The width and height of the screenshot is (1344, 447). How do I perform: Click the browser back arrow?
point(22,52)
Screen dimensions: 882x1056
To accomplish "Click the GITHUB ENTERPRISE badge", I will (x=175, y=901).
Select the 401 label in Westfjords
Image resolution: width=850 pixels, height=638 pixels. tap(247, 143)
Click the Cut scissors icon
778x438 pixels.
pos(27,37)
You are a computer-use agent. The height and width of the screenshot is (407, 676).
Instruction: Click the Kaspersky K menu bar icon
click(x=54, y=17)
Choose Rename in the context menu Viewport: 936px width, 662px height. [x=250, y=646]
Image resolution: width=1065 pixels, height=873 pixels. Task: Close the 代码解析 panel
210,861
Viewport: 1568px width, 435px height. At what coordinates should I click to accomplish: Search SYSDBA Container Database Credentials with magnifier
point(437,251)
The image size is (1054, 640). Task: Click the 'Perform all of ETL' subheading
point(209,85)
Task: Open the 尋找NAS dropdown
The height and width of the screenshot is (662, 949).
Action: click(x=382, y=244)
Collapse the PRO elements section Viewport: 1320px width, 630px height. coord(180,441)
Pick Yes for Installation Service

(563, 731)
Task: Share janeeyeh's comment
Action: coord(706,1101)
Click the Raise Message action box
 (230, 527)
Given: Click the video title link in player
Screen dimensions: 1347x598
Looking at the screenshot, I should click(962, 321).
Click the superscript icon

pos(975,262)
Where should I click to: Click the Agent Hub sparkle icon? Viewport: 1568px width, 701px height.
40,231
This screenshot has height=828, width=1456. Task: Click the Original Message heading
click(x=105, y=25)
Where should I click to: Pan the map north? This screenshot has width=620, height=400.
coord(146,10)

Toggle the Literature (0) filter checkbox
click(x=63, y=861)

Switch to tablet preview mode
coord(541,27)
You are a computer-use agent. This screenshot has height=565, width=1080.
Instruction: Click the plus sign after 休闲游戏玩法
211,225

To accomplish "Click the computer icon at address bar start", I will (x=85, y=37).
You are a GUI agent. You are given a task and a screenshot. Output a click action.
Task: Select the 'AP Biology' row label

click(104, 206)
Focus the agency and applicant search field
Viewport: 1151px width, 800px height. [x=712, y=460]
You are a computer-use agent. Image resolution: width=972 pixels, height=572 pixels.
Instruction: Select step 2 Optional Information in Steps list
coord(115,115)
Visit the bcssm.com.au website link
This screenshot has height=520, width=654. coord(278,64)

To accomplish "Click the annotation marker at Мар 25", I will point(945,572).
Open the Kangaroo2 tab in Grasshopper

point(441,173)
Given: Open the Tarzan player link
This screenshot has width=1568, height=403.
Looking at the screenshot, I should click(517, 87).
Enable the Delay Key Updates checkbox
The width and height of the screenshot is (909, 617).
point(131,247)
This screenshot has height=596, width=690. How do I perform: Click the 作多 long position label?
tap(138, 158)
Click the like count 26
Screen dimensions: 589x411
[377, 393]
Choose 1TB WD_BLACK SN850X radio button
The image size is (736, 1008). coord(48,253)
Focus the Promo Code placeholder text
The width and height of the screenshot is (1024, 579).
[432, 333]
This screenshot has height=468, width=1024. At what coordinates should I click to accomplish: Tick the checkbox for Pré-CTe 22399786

- DIRECTIONS:
Everything from the line with "The width and height of the screenshot is (1024, 579)." through the last line of the entries is to be written out again, unchanged; nothing else belongs in the answer.

- EXERCISE SOLUTION:
The width and height of the screenshot is (1024, 579).
[432, 333]
This screenshot has height=468, width=1024. At what coordinates should I click to accomplish: Tick the checkbox for Pré-CTe 22399786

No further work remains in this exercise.